Among the U-Net models employing 50, 300 and 500 epochs for Sub-compartment 16AB, the model with 300 epochs performed best, with validation accuracy of 0.83 and IoU values of 0.70 for the mean, 0.70 for the conifer class and 0.69 for the broadleaf class (Table 3). The performance of the U-Net model with 500 epochs was moderate, while that of the model with 50 epochs was poorest in terms of validation accuracy and IoU values (Table 3). The differences between training and validation accuracies and losses were smaller for the model with 300 epochs than for the model with 500 epochs, while the model at 50 encountered underfitting (Figure 8) as like in Section 3.1. Therefore, in terms of the highest scores of evaluation metrics, the model with 300 epochs was accepted as the optimal model. The prediction results of test images using the U-Net models with different epochs is shown in Figure 9.

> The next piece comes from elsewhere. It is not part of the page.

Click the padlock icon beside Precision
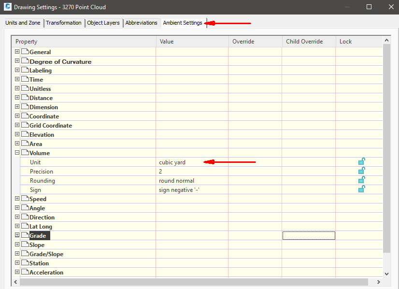 pos(362,171)
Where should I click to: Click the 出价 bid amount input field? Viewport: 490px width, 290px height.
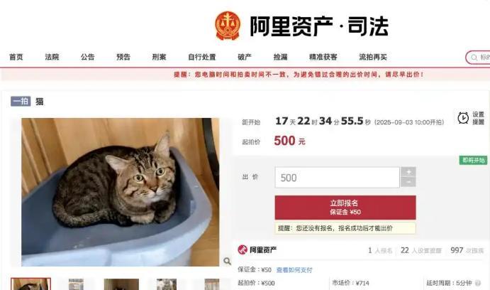[x=338, y=178]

When we trained the RF classification model using the balanced dataset, the results obtained were a validation accuracy of 0.59 and mean IoU of 0.43, with values of 0.40 for the conifer class and 0.42 for the broadleaf class. The performance of the model at classification of the conifer class was very similar to performance for the broadleaf class. Compared to the RF model using the imbalanced dataset described in Section 3.1, the mean IoU and IoU value for the conifer class showed improvements, although the validation accuracy and the IoU value for the broadleaf class were lower (Table 3).
Nevertheless, relative to the U-Net model (with 300 epochs) using the same balanced dataset, the RF model performed poorly in terms of all evaluation metrics (Table 3) as well as visual interpretation (Figure 9).

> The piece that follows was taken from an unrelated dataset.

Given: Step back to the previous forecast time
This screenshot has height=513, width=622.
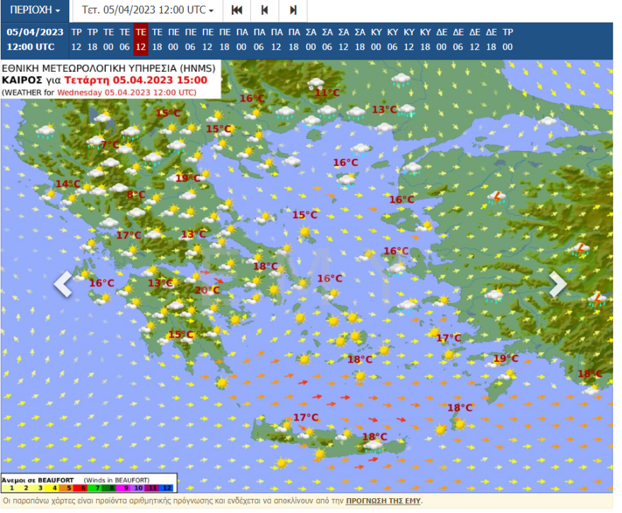Looking at the screenshot, I should [x=264, y=11].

3.3. Mapping the Distribution of Coniferous and Broadleaf Canopy Cover in Uneven-Aged Forests through Integration of UAV Imagery with Machine Learning Technology

According to the confusion matrix heat map (Figure 10a), the U-Net model (with 700 epochs) trained with the Sub-compartment 42B (imbalanced) UAV dataset could predict both the conifer class (60.74%) and broadleaf class (96.40%) with an average precision of 0.92 and an average recall of 0.85 (Table 4), with higher performance at broadleaf classification. However, the model also created some misclassified areas (mean intensity of 0.04 and SD of 0.01). Overall, 37.32% and 1.94% of the conifer class were incorrectly classified as broadleaf and background classes. On the other hand, 1.62% and 1.98% of the broadleaf canopies were incorrectly detected as conifer canopy and background, respectively. In addition, a few percent of the background class, including some shadow areas, was erroneously assigned to the conifer and broadleaf classes (0.12% and 2.82%, respectively). An example of areas in Sub-compartment 42B that were misclassified by the U-Net model (with 700 epochs) is presented in Figure 7g.

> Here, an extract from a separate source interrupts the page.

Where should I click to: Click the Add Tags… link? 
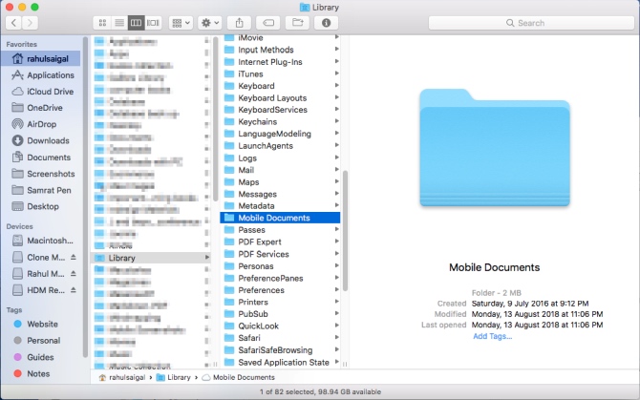492,336
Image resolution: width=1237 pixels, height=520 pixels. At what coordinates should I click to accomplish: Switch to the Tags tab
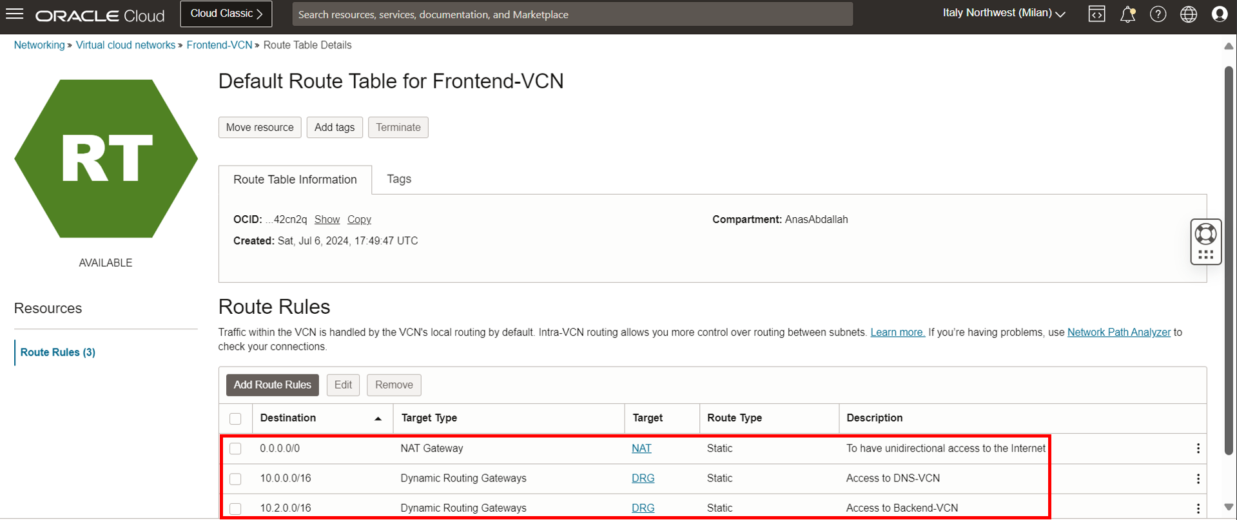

Meanwhile, the confusion matrix heat map (Figure 10b) showed that the RF model performed very well at classifying the true broadleaf class (96.90%), with only a small proportion of broadleaf areas misclassified (1.06% as conifer and 2.04% as background). However, 95.27% and 2.15% of the conifer class was misclassified into the broadleaf and background classes, while accurate prediction of the conifer class accounted for only 2.58%. Moreover, 66.90% of the background class was misclassified into the broadleaf class. The visual interpretation of areas misclassified created by the RF model is presented in Figure 7h. The mean intensity of misclassification by the RF model was 0.32, with SD of 0.39. Predictions across the entire Sub-compartment 42B by the U-Net (with 700 epochs) and RF models are shown in Figure 11a,b).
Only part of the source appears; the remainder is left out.